You’ll notice that the data for flu was completed for the Seasonal flu season for 2018 (captured from October 2017 through October 2018) and the seasonal flu season for 2019 (captured from October 2018 through October 2019). This is known as “complete” data, which simply means that the reporting data is completed for those years. The infections and fatalities of deaths in Texas from the seasonal flu in 2018 and 2019 have an end-date to the data provided. These numbers WILL NOT change.

The reason I’ve pointed out the uptick from the fatalities shown in the screenshot versus what I found this morning on the TXHHS site (from 3,112 to now 3,735) is to show that this is “incomplete” data. Obviously, COVID-19 is an ongoing threat whereas there is no longer a threat to 2018 and 2019 flu seasons. That is to say, these numbers will continue to change as the number of infections and fatalities rise in an ongoing public health crisis. There is no definitive end to the COVID-19 pandemic. We probably won’t be shutting off the data in October 2020 (which is the end reporting date for the seasonal flu.)

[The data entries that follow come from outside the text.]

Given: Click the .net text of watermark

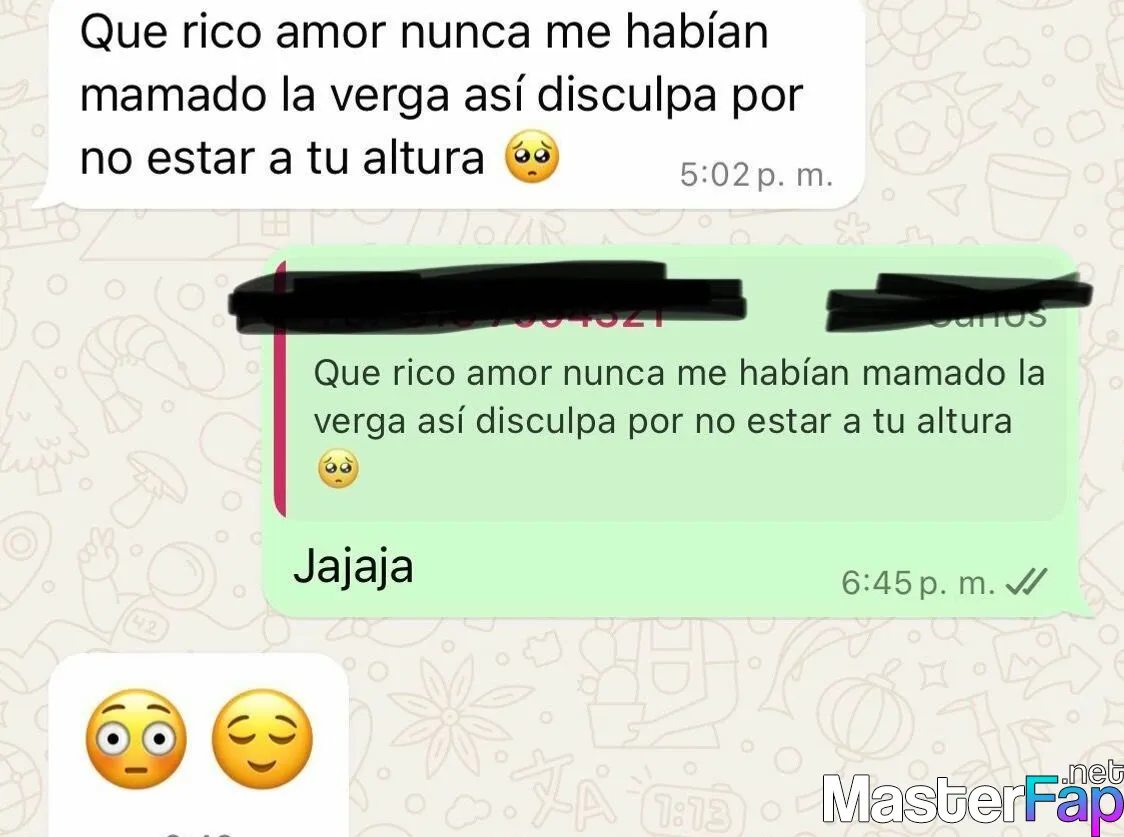Looking at the screenshot, I should [1095, 772].
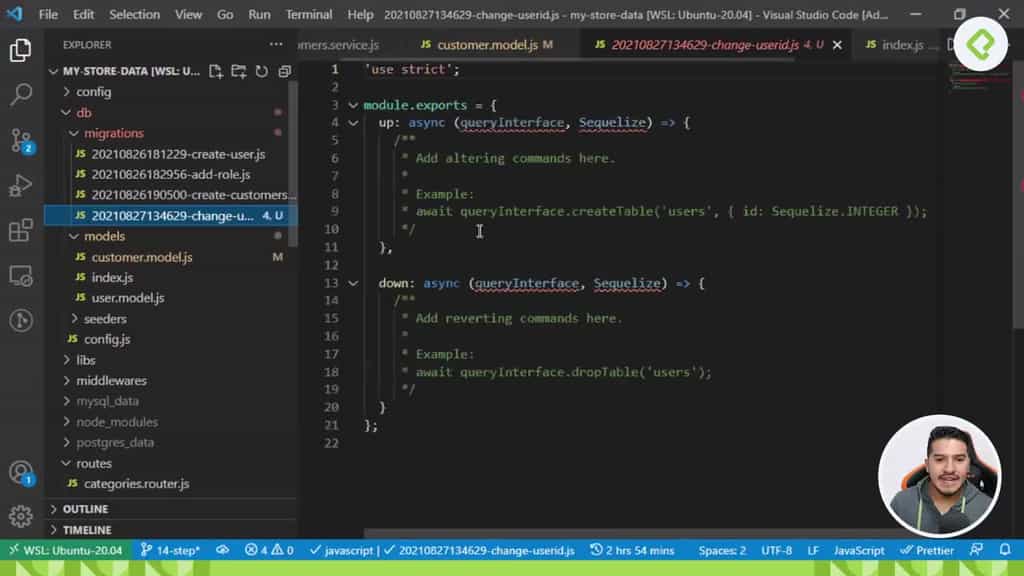Refresh the Explorer file tree
Viewport: 1024px width, 576px height.
(x=260, y=70)
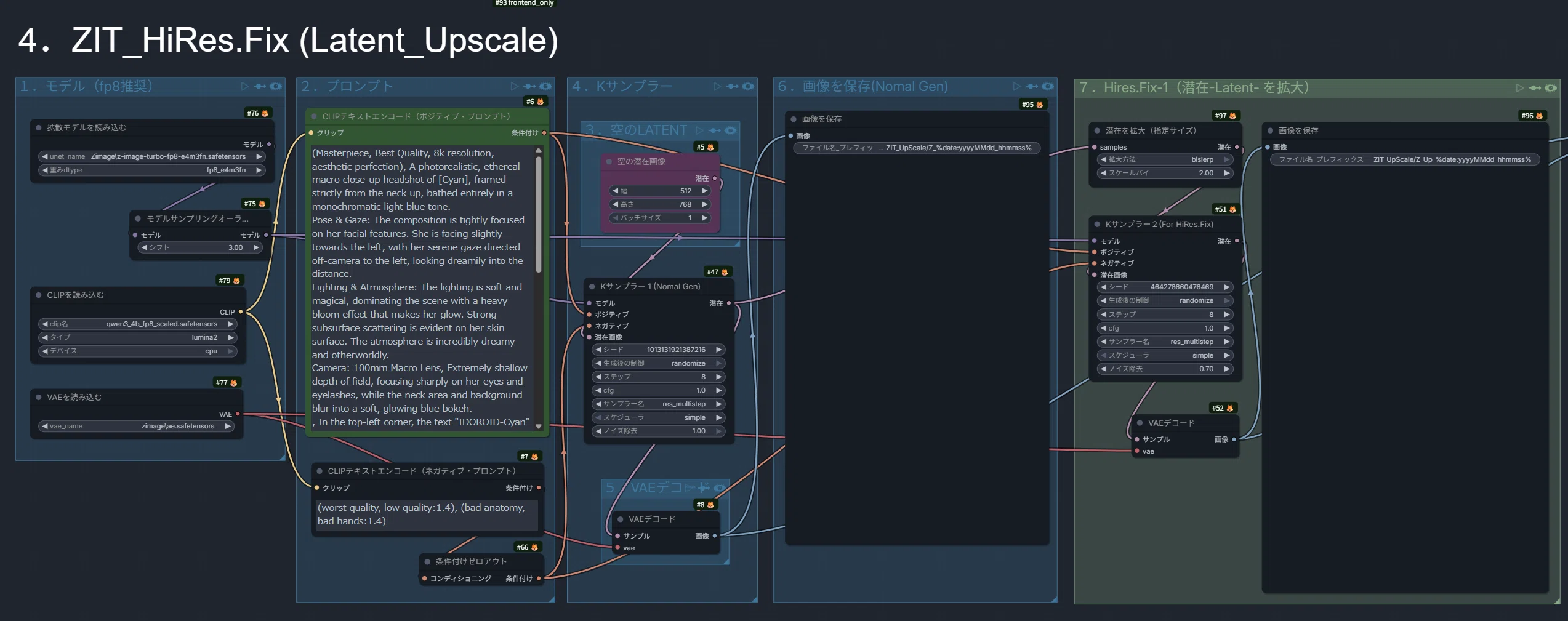Collapse the 'VAEを読み込む' node via title dot
The height and width of the screenshot is (621, 1568).
point(38,398)
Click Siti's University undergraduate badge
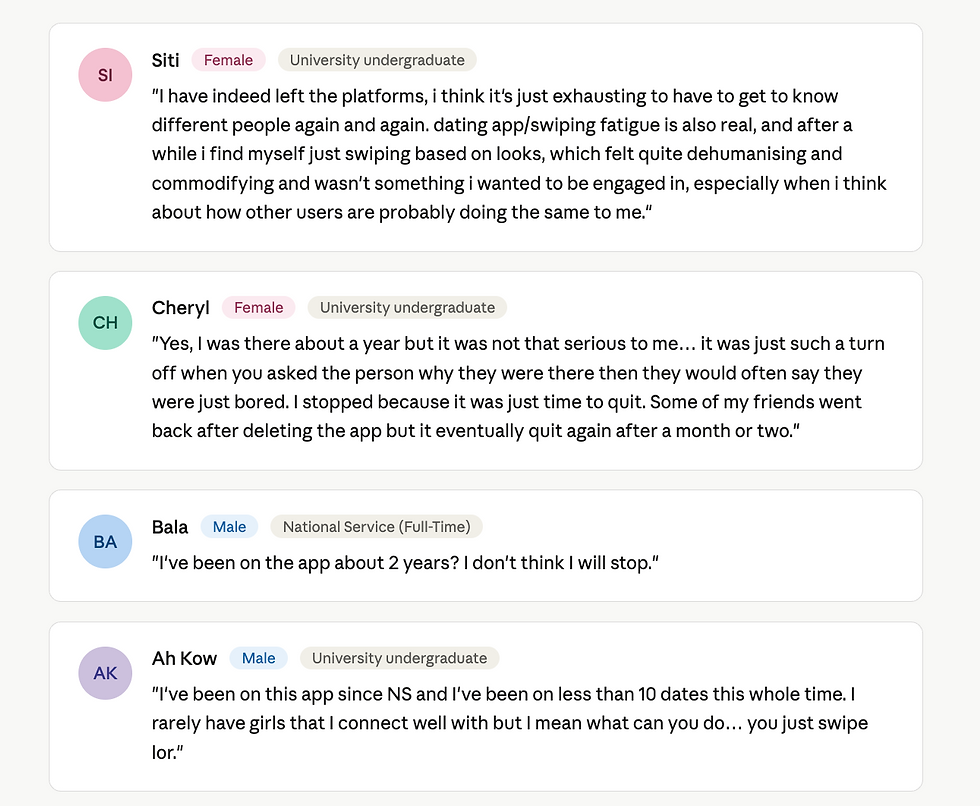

The screenshot shows 250,462 positive tests for COVID-19 in Texas. Again, my review of the TXHHS site shows the number of reported infections at 307,572… an uptick of 57,110 since the screenshot was taken and shoved into my Messenger inbox.

Keeping with the same population rate, we are now at 3,067,720 tested which means only roughly 1% of the population in Texas has been screened for COVID-19. Just 1%.

We cannot conclusively say that we know how many people are infected with or how many will die from COVID-19 in Texas or throughout the U.S.

Maybe a better way to say this is that people are comparing the apple of conclusive (flu) evidence against the orange of inconclusive (COVID-19) evidence.

The tentative mortality rates of COVID-19 show that it is somewhere between 7–50 times more lethal than the seasonal flu. In countries that have flattened the curve and put the pandemic in effective remission, we are looking at 3–4% mortality rate. But, this is the United States where we only plateaued instead of flattening the curve and where we still do not have the coronavirus in check.

Other conditions to consider:

  • NO VACCINE: The global community may be on the cusp of developing a vaccine, but as of this moment, we do not have a vaccine to mitigate the threat of COVID. We have annual flu vaccines.
  • NO NATURAL IMMUNITY: Humans do not have a similar-strain immunity to this virus, less defense against COVID. We have a certain amount of immunity to flu.
  • HIGHER MORTALITY RATES: As stated above, the actual mortality rates of COVID vs. seasonal flu is 7–50 times higher.
  • HIGHER COMMUNICABILITY: COVID is 2–3 times more communicable than the seasonal flu… more infectious.
  • TESTING BACKLOGS: The increased numbers of testing have backlogged the system for reporting. It is now taking anywhere from 7 days to 2 weeks to get a test result back.
  • MEDICAL SUPPLY EXHAUSTION: The U.S. healthcare system is now unable to keep up with the rate of admissions and ICU beds than with the seasonal flu. Ventilators are at near capacity. PPE for frontline healthcare workers are stretched. Large cities are using refrigerated 18-wheeler cargo units for storage of deceased bodies. As we enter the seasonal flu season, this burden on healthcare will potentially make the flu even worse this year.
  • HEALTHCARE WORKER SUSCEPTIBILITY: With the U.S. healthcare system buckling, the workers that we need most to fight the viral spread and infection are, themselves, getting infected and not able to work (or worse yet, they are dying because of COVID).

If you want to make it just about the numbers, then taking all of the other conditions that I’ve just mentioned out of the equation allows you to do so (making an orange into an apple in the process).

And, now, the White House has taken the reporting data out of the hands of the CDC and moved them to HHS. Let me guess… suddenly the numbers will start improving miraculously?